Tagsüber hatte ich in Zürich mit der Sängerin Magda Vogel für die Aufführung von SCULPTED SOUND im Moods im neuen Schiffbau vom 5.Januar geprobt. Zusammen waren wir ins Eigenthal gefahren, beim ersten Kirchgang nachmittags um vier fast erfroren, schnell in die Beiz hinauf und dank je zwei Kafi Luz wieder betriebsbereit, sodann auf die Empore geklettert, den Motor angeworfen, das Programm durchbesprochen, Cortona-Hergiswald retour, ein kühner Sprung durch sieben Jahrhunderte, durchzogen von Improvisationen von Stimme und Orgel - "organic voices". Endlich einmal alle Register ziehen können... hier oben sinds halt bloss acht. Verstimmt ist sie natürlich auch, die gute alte Quetschkommode, aber die absolut untemperierte Stimmung passt bestens zur winterlichen Raumtemperatur. Die Kälte erinnert mich an die Zeit vor Johann Sebastian Bach, wo man noch nicht s p i e l e n konnte, sondern "die Orgel schlagen" musste, weil das Herunterdrücken der Tasten bei gleichzeitigem Treten der Blasbälge damals eine ziemlich körperliche Ertüchtigung erforderte. Jetzt sehne ich mich nach mehr Bewegung. Die Erwärmung erfolgt zu Fuss durch den Ab- und Aufstieg auf dem Prügelweg.

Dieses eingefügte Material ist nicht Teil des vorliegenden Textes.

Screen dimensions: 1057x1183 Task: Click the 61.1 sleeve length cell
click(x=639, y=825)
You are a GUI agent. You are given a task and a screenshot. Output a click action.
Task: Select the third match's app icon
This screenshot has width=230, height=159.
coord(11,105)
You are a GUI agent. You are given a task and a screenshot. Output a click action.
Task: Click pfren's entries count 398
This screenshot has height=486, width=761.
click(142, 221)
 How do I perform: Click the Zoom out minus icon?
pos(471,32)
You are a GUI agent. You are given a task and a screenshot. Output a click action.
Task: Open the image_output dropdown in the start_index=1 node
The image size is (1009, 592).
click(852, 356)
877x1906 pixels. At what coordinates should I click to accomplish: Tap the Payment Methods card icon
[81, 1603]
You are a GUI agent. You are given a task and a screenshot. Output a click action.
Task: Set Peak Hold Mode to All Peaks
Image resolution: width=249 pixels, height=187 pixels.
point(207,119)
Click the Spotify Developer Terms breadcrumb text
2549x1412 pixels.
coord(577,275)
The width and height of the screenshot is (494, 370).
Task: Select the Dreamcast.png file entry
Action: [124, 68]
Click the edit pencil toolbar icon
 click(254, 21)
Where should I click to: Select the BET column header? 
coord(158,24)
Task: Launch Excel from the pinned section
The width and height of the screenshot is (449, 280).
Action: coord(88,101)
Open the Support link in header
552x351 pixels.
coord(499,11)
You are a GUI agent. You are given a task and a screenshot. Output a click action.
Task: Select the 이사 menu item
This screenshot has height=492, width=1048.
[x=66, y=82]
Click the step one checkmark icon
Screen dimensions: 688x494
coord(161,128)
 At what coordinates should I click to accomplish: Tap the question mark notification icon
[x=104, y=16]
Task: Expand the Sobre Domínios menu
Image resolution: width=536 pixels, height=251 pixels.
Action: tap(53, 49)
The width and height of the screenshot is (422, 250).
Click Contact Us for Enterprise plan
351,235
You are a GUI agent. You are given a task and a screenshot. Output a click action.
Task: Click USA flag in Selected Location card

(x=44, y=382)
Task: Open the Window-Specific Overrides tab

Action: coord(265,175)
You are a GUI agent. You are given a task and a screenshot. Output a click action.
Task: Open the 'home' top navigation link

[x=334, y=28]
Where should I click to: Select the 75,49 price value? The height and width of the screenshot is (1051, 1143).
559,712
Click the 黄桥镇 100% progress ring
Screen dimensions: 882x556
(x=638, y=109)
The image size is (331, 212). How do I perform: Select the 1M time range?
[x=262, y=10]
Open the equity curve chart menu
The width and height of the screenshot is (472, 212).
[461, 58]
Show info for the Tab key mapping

Botschaften aus dem Bauch des Kirchenschiffes waren angekündigt, und wir begannen mit einer marianisch stimmigen Intonation mit einer aeolischen "Laude Novella" aus dem 13.Jahrhundert, die ich in der alten Etruskerstadt Cortona vom Klosterbruder Padre Angelo als Geschenk erhalten hatte. Musik darf all das, was wir uns sonst nur in den Träumen: die Zeit rückwärts ablaufen lassen, Sprünge in Sekundenschnelle über Epochen und Kontinente hinweg, extemporisieren: aus-der-Zeit-heraus erspüren, was in der Luft liegt. Ein paar Weihrauchmoleküle und eine dunkle Ahnung der Deckengemälde vermischen sich zu einem spekulativen Spiegelbild, in dem wir unseren Stimmen freie Bahn gewähren. Frei - und doch vorbestimmt, der rettende tonale Hafen darf angesichts der Kälte und der harten Kirchenbänke nicht länger als eine halbe Stunde entfernt am Horizont auftauchen. Fiat lux.


Die kunsthistorischen Ausführungen sind dem sehr empfehlenswerten, reich bebilderten Band "Der Bilderhimmel von Hergiswald" von Dieter Bitterli entnommen, der 1997 im Wiese-Verlag Basel erschien.